As discussed, due to estimation error there is a residual phase error which is increasing with the number of symbols. To address the issue, we have proposed a DSSS-aided method named as residual phase noise compensation algorithm which is described in detail in the subsequent section.

# B. Description of Proposed Residual Phase Noise Compensation

In the proposed method, we have utilized the knowledge of preceding symbols to nullify the effect of the large value of k. If we ignore noise  $n_k$  for the frequency offset compensation the received signal  $z_k$  is represented by the following

$$z_k = x_k e^{j2\pi f_d T_s k} \tag{3}$$

Similarly, if we use the  $(k - i)_{th}$  symbol for correction in frequency offset the equation for  $(k - i)_{th}$  received symbol will be

$$z_{k-i} = x_{k-i} e^{j2\pi f_d T_s(k-i)}$$
(4)

From the equations 3 and 4, we can write the following equation

$$z_{k-i}^* \hat{x}_{k-i} z_k = x_{k-i}^* e^{-j2\pi f_d T_s(k-i)} \hat{x}_{k-i} x_k e^{j2\pi f_d T_s k}$$
$$= x_{k-i}^* \hat{x}_{k-i} e^{j2\pi f_d T_s i} x_k \tag{5}$$

4

the symbol  $x_k$  can now be estimated as

$$\hat{x}_{k_i} = \frac{z_{k-i}^* \hat{x}_{k-i}}{|\hat{x}_{k-i}|^2} z_k e^{-j2\hat{v}i}$$
(6)

Here the notation  $\hat{x}_{k_i}$  represents the estimate of  $x_k$  using the  $i_{th}$  preceding symbol.  $i = 1, 2, 3, ..., N_{rcfo}, N_{rcfo}$  is the number of total preceding symbols used. It should be noted here that  $\hat{x}_{k_i}$  is the symbol generated from the chips of the original DSSS sequence which matches the most with the received DSSS sequence. This eliminates up to 5 bit errors (minimum hamming distance between any two DSSS sequences used in IEEE 802.15.4 is 12) and hence gives us an accurate estimate of the current symbol. This process will return a set  $\mathbf{X}_{k} = \{\hat{x}_{k_{i}} | i = 1, 2, 3, ..., N_{rcfo}\}$  of length  $N_{rcfo}$ . The final estimate of the current symbol is then given as  $\hat{x}_k = mode(\hat{X}_k)$  where function mode represents the mode of input set i.e. gives the element that occur most in the input set. The pseudo-code of the algorithm is given in Algorithm 1. In the algorithm, z represents received symbols,  $\hat{x}$  represents preceding estimated symbols while  $\hat{v}$  represents the coarse estimate of frequency offset.  $N_{rcfo}$  represents the number of previous symbols used to estimate the current symbol. The function DeSpreadSequence generates the OQPSK symbols from the actual DSSS sequence that is closest to the sequence of accumulated 32-bits and provides corresponding symbol Symbols\_out by performing chip-to-symbol mapping.

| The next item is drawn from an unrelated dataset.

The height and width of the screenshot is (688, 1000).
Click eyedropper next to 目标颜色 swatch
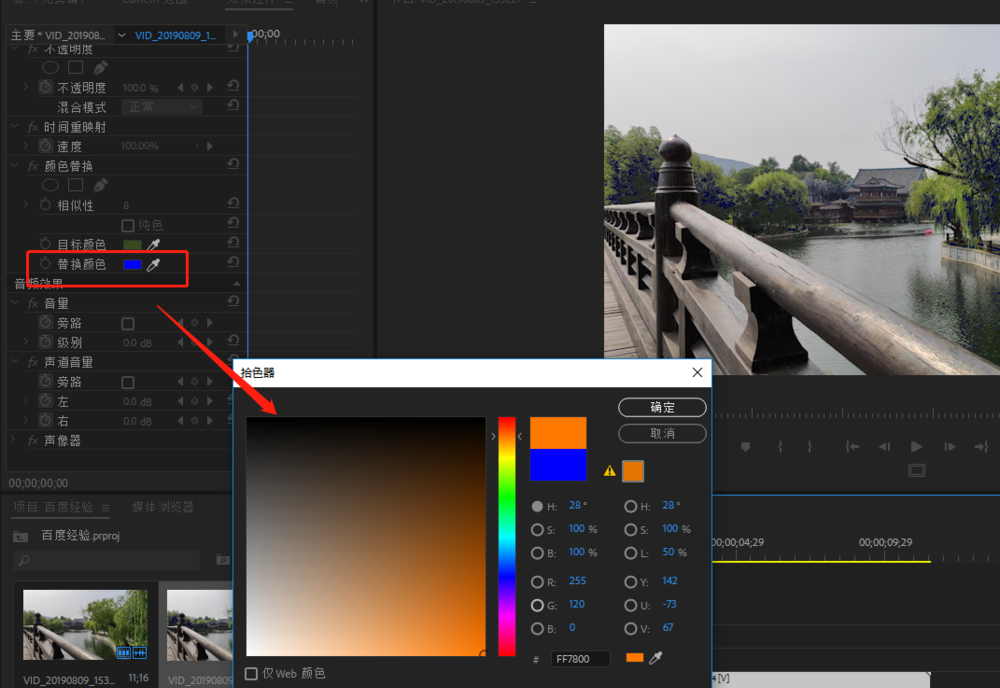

Algorithm 1 Proposed Residual Phase Noise Compensation

| 1:  | <b>procedure</b> PRPNC $(z, \hat{x}, \hat{v}, N_{rcfo})$                                   |              |
|-----|--------------------------------------------------------------------------------------------|--------------|
| 2:  | $l \leftarrow 1$                                                                           |              |
| 3:  | for all $k$ in $N$ do                                                                      |              |
| 4:  | for all $i$ in $N_{rcfo}$ do                                                               |              |
| 5:  | $x_{k_i} \leftarrow \frac{z_{k-i}^* \bar{x}_{k-i}}{ \hat{x}_{k-i} ^2} z_k e^{-j2\hat{v}i}$ |              |
| 6:  | $\hat{oldsymbol{X}_k} \leftarrow \hat{oldsymbol{X}_k} \cup \{x_{k_i}\}$                    |              |
| 7:  | end for                                                                                    |              |
| 8:  | $\hat{x}_k \leftarrow mode(\hat{X_k})$                                                     |              |
| 9:  | Case $\{x_k\}$                                                                             |              |
| 10: | $\epsilon \ Q1: \{b_{k_i}, b_{k+1_i}\} \leftarrow \{1, 1\}$                                |              |
| 11: | $\epsilon \ Q2: \{b_{k_i}, b_{k+1_i}\} \leftarrow \{-1, 1\}$                               |              |
| 12: | $\epsilon \ Q3: \{b_{k_i}, b_{k+1_i}\} \leftarrow \{-1, -1\}$                              |              |
| 13: | $\epsilon \ Q4: \{b_{k_i}, b_{k+1_i}\} \leftarrow \{1, -1\}$                               |              |
| 14: | EndCase                                                                                    |              |
| 15: | $l \leftarrow l+1$                                                                         |              |
| 16: | if $l = 16$ then                                                                           |              |
| 17: | ${\hat{x}[k], \hat{x}[k - 1], \dots, \hat{x}[k - 15]}$                                     | $\leftarrow$ |
|     | $DeSpreadSequence(\{\{b_{j_i}, b_{j+1_i}\}   j = 1, 2,, 16\})$                             |              |
| 18: | $Symbols\_out$                                                                             | $\leftarrow$ |
|     | $DeSpreadSequence(\{\{b_{j_i}, b_{j+1_i}\}   j = 1, 2,, 16\})$                             |              |
| 19: | $l \leftarrow 1$                                                                           |              |
| 20: | end if                                                                                     |              |
| 21: | end for                                                                                    |              |
| 22: | return Symbols_out                                                                         |              |
| 23: | end procedure                                                                              |              |

## IV. SYSTEM ARCHITECTURE AND WORKING PRINCIPLE OF PROPOSED DUAL-MODE RECEIVER

The working principle of the proposed dual-mode receiver lies in the fact that the OQPSK with half-sine pulse shaping can be analyzed as MSK signal under the category of continuous phase frequency shift keying (CPFSK) [28] and also as QPSK with an offset in quadrature phase under the class of M-ary phase shift keying (PSK). CPFSK signals can be demodulated non-coherently. So, the carrier frequency and phase synchronization which consumes significant power can be avoided. The proposed receiver has two modes of operation and it can be switched automatically/manually between the coherent and non-coherent detection on the basis of channel condition/application requirement.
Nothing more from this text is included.